*INSTRUCTION*: Write out again the stretch from the line containing "Task: Open chart settings via sliders icon" through the end of the items, requests included, and shift every coordinate in the answers by -94. Leave the pictures out of your answer.

*Screen grounding items*:
○ ○ ○ ○ ○

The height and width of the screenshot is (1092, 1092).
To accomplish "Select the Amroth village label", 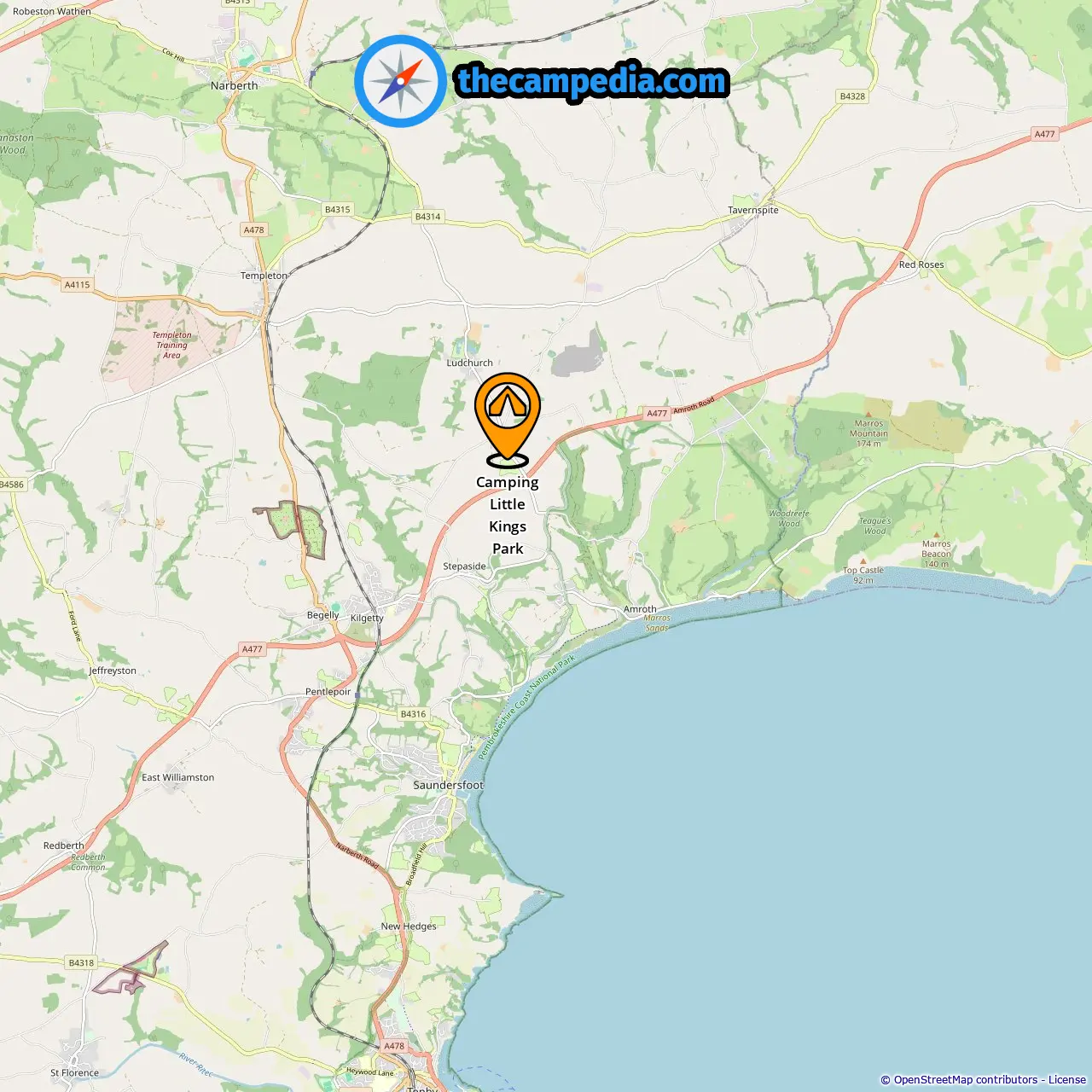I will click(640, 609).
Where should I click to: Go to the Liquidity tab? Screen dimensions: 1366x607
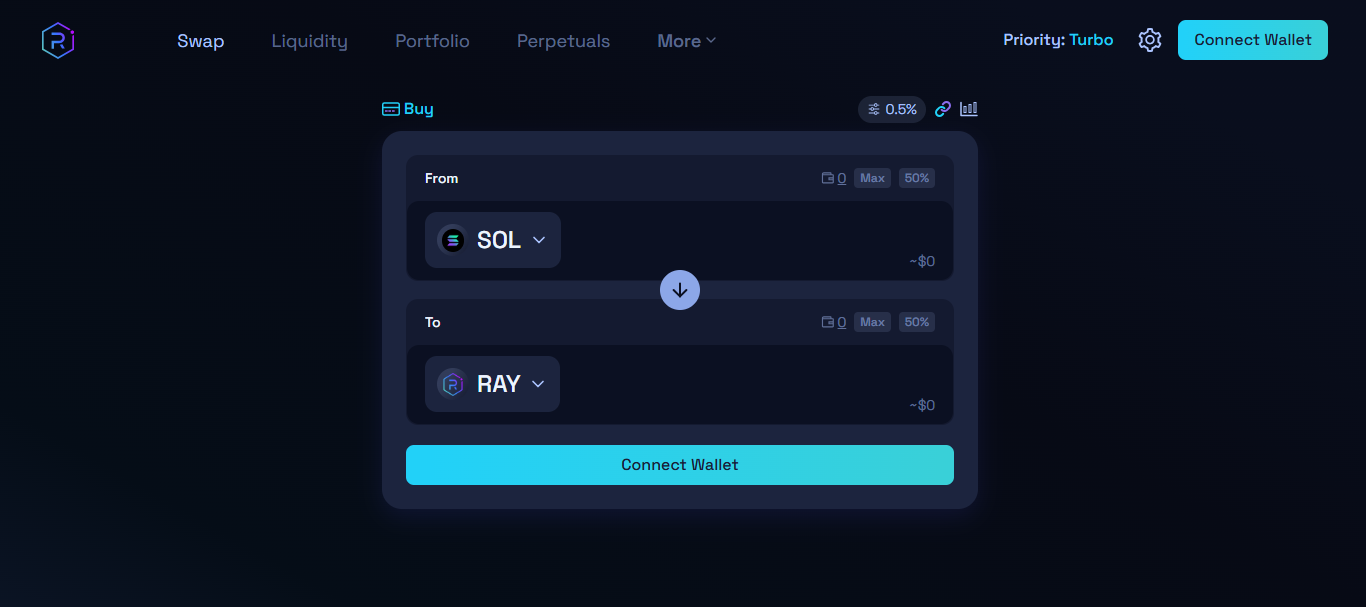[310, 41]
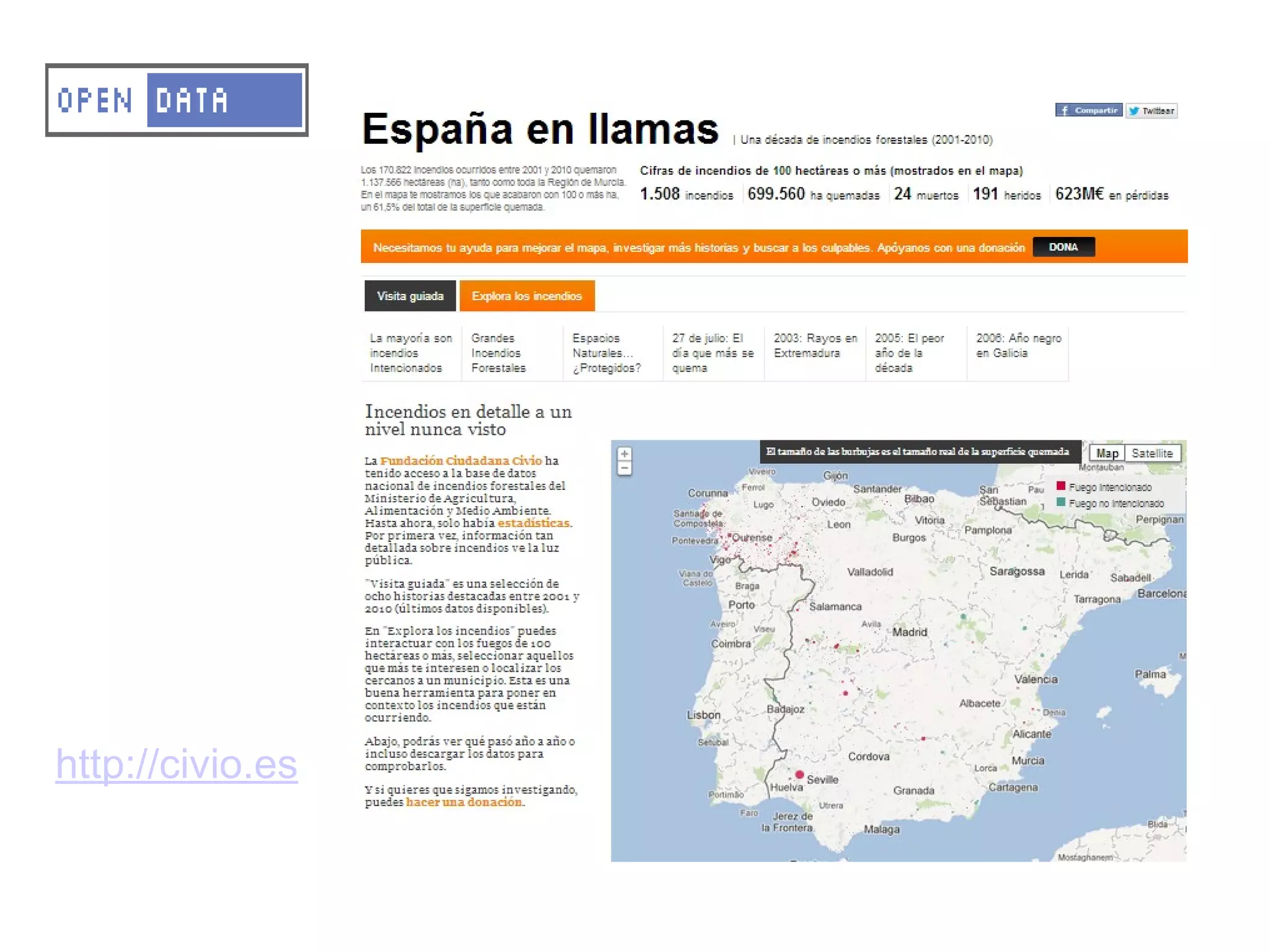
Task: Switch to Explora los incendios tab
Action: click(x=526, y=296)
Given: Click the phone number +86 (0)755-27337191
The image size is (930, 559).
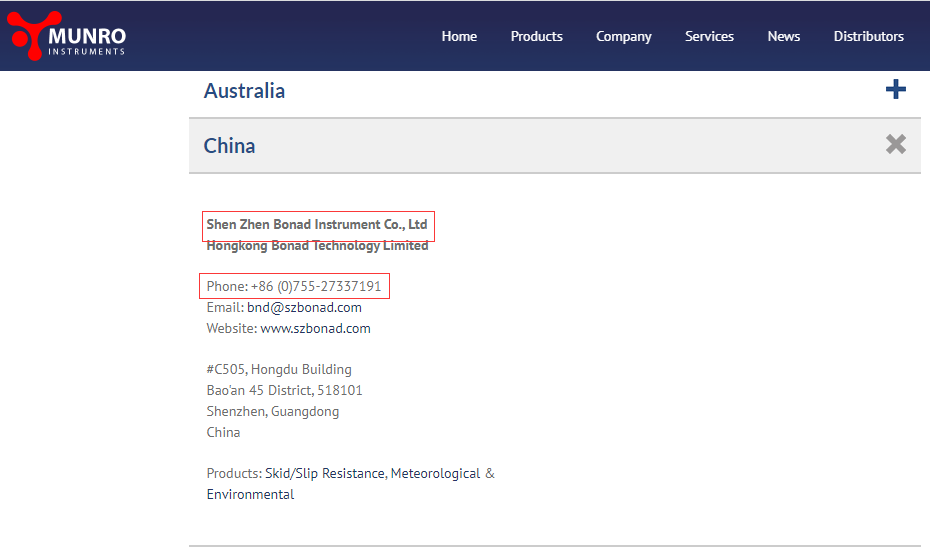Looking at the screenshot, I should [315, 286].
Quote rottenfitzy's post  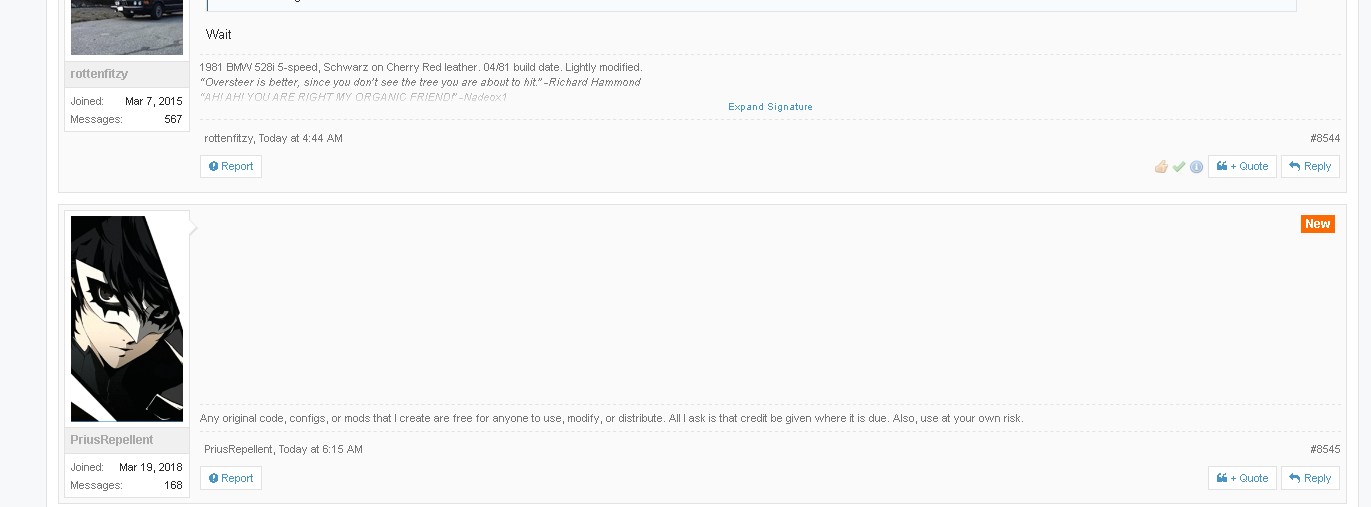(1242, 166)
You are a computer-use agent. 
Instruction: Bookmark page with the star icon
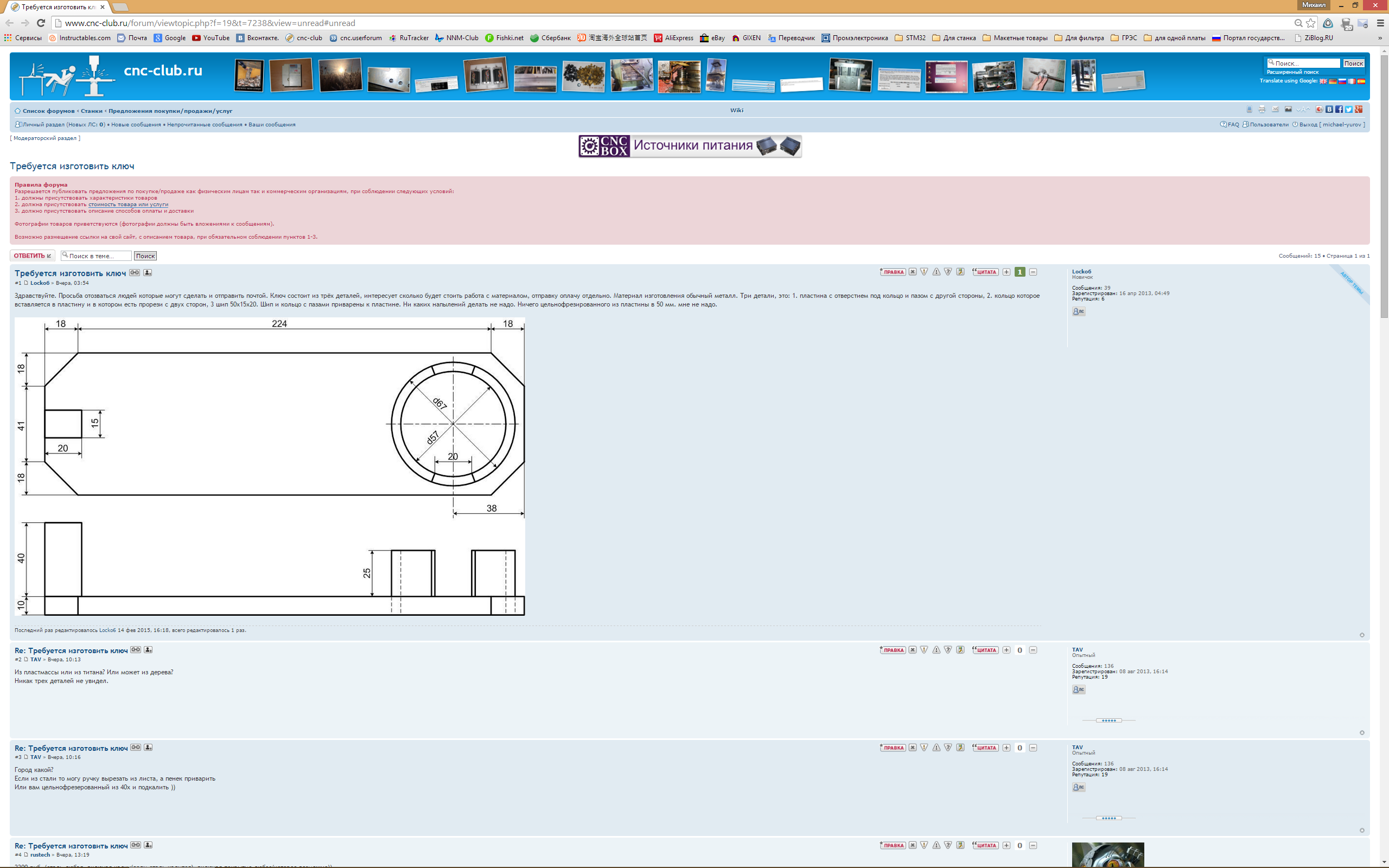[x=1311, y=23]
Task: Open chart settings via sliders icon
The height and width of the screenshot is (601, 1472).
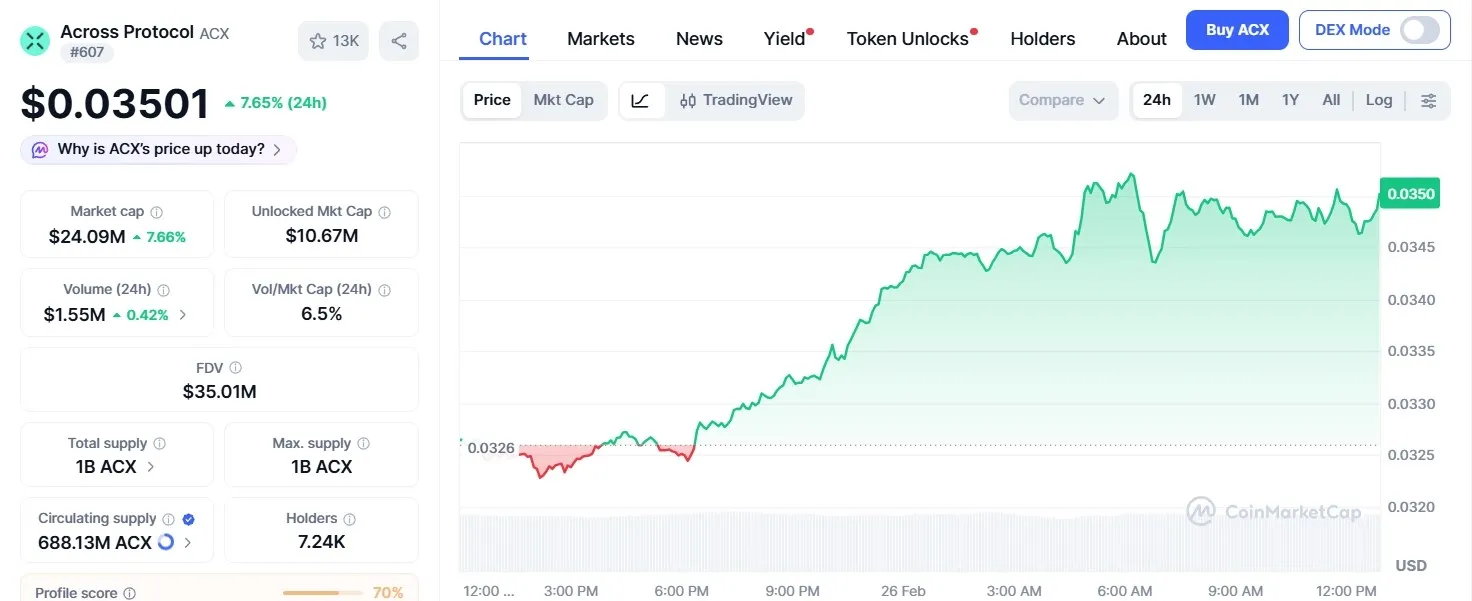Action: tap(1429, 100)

○ ○ ○ ○ ○

*EXERCISE OUTPUT*:
Task: Open chart settings via sliders icon
The height and width of the screenshot is (601, 1472).
Action: tap(1335, 6)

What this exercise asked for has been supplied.